A FAN’S NOTES
Len Deighton 1929 - 2026
The Associated Press’s canned obituary for English author Len Deighton employed the perfect adjective to describe his unique contribution to spy fiction: “grubby.” He was a contemporary of Ian Fleming and John le Carre. The espionage thriller genre is such that there was plenty of space for three very different styles: comic book, cerebral and detective noir.
Their common thread is the Cold War and Britain’s secret intelligence services (SIS). Should a researcher examine their dossiers (provided they’ve not been purposely misfiled, destroyed or otherwise tampered with), they will unearth some curious, if frayed, tenuous links. Eric Ambler, more a contemporary of Graham Greene’s, was a major influence on our three authors, as was Greene, who himself was an admirer of Ambler. When James Bond must fly to Istanbul to collect a stolen Soviet cypher machine in From Russia with Love, he packs an Ambler novel for first class BOAC distraction.

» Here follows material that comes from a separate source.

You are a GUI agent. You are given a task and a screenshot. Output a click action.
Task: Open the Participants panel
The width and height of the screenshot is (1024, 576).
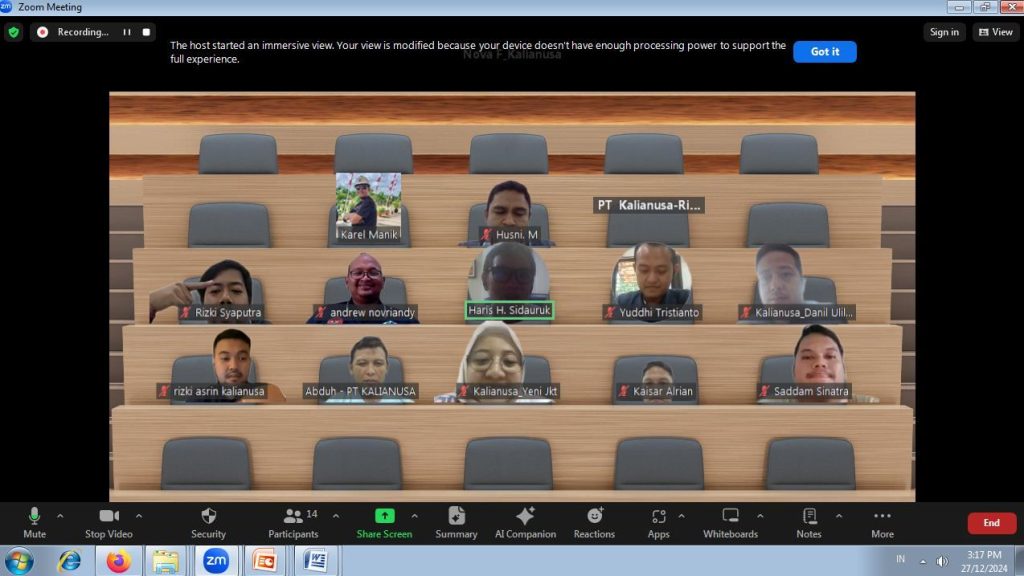[293, 522]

Fleming, a working journalist like Greene, spent the Second World War in British Naval Intelligence. It’s been plausibly posited he became an MI6 (external intelligence) asset afterward and remained one for the rest of his life. Greene was an MI6 veteran (Our Man in Havana, a scathing satire, did not play well with Britain’s Official Secrets Act). Le Carre worked for both branches of the SIS, MI5 (internal intelligence) and MI6. Ambler and Deighton, war veterans themselves, sprang from the advertising industry, the former a copywriter and the latter a commercial artist.
My father introduced me to le Carre. Even when I was at my most distant and wayward, we always had something to discuss over the phone; me in Montreal, him in Ottawa. Le Carre wasn’t a magazine masthead, there wasn’t a new novel every month. Still too much of a snob to appreciate Fleming’s prose (His time would come by the grace of Calgary Transit), I’d exhausted Greene and Ambler. I needed an alternative to them and the literature I was studying in university (God, if I manage to read 26 books a year now, two per month, I congratulate myself – I keep an annual list).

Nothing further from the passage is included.